I came across this old post I never actually posted for whatever reason, and decided it was sort of appropriate for a post-Mother's Day Tips.
One of the Pearls of Wisdom I have acquired since becoming a mother is that having children will force you to come face to face with your own failings . . . in your children.
This is most uncomfortable, particularly when I get mad at them for some kind of behavior that I then realize was exactly what I did when I was a kid.
Humbling. Very humbling.
But even worse than that is recognizing in my children some of my failings that I desperately wish they could overcome, because I know how those failings have affected my life.
For instance, I know about myself that I never want to do anything I'm not immediately good at. There are many things that I have an innate talent for, and those are the things I do. If it requires multiple attempts with the possibility of failure? Nope. I will avoid those things.
Obviously, this is not something I want my children to do. I mean, talk about an excellent way to limit yourself.
Unfortunately, this is a tendency I can see in at least one of my children already. I want to shake him and tell him forcefully, "Try the things you're not good at. Try the things you're afraid of. DON'T BE LIKE ME."
Not that he would listen. Kids often don't. But you know what they do do? They watch. They observe.
I hope he watches when I'm trying and failing to drive a screw that I'm still trying. And that I eventually got it.
I hope he sees me struggling to understand his math homework so I can help him, even if I don't always manage it.
I hope he sees me decorating the ugliest cakes ever and understands that I did it not because I am a talented cake decorator who can create beautiful cakes, but because I wanted to make my children happy.
It helps that almost ANY cake makes children happy, as long as their name (or, um, initial) and some candles are on it.

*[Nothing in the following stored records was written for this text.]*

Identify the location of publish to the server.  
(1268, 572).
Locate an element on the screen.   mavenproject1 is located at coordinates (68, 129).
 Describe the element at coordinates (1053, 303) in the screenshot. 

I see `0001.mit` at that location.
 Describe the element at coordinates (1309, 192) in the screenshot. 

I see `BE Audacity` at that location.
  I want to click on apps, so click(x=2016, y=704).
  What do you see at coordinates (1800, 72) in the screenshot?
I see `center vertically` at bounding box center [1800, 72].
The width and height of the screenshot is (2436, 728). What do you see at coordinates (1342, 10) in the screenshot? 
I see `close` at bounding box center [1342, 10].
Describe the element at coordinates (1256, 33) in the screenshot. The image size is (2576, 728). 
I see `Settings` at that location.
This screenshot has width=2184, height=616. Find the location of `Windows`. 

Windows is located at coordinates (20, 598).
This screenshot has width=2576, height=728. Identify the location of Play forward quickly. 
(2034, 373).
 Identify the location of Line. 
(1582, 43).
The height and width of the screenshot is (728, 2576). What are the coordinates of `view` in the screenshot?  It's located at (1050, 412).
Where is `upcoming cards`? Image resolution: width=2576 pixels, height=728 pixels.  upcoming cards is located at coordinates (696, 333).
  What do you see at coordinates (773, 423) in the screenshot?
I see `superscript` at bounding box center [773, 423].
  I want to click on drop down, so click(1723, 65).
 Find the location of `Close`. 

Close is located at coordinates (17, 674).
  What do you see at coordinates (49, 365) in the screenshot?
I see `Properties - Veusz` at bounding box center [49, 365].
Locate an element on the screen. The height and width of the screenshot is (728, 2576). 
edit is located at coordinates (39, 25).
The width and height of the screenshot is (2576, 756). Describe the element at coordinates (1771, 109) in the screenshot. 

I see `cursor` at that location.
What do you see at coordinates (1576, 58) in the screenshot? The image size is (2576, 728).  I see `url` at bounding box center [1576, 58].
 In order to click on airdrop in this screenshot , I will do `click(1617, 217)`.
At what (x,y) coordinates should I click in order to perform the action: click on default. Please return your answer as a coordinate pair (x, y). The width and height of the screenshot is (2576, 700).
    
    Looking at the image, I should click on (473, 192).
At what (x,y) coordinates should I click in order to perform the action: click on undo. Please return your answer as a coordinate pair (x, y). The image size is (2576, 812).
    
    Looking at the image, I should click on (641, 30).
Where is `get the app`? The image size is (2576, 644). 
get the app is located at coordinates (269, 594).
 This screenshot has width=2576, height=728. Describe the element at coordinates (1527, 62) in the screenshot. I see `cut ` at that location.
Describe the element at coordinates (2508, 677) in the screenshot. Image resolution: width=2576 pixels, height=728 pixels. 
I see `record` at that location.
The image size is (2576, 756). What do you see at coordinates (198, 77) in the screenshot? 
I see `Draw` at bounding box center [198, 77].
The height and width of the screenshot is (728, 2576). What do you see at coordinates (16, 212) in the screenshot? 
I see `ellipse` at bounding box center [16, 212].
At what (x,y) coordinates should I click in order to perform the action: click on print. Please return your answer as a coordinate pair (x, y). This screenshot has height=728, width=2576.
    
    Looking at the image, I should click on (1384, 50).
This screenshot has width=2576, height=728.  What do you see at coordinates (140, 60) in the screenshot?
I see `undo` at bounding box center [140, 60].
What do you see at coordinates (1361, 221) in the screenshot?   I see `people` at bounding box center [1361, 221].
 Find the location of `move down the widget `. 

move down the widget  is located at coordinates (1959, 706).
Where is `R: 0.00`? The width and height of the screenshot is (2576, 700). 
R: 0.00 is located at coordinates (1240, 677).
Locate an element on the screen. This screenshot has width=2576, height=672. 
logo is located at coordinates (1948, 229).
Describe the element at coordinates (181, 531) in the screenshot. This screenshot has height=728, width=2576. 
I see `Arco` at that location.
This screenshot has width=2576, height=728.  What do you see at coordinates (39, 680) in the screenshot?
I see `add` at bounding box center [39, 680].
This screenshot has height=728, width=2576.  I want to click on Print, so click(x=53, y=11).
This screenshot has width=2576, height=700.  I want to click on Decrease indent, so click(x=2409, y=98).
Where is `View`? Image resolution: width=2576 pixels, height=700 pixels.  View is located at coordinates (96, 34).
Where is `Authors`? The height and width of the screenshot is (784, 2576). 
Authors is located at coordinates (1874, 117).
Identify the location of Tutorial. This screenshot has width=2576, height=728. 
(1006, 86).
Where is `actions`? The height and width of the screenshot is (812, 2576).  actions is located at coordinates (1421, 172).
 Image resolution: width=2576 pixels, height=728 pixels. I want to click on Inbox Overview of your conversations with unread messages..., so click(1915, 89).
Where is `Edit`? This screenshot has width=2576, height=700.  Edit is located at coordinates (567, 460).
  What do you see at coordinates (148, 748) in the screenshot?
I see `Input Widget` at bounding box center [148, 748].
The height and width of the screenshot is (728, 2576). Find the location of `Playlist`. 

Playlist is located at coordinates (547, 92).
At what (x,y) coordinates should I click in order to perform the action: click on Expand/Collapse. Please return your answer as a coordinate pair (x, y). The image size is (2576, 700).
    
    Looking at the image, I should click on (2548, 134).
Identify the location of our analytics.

And I hope he tries, and fails, but does the hard things anyway.
2 comments:
Well said!
Linda
At the Wright Brothers NPS site in Dayton, OH, I watched a short movie about how Orville and Wilbur tried and failed, and tried and failed, and tried and failed. One of them was quoted as saying he thought men would fly someday, but not in their lifetime. It was a very inspirational movie that has stuck with me for many years now. I love their persistency!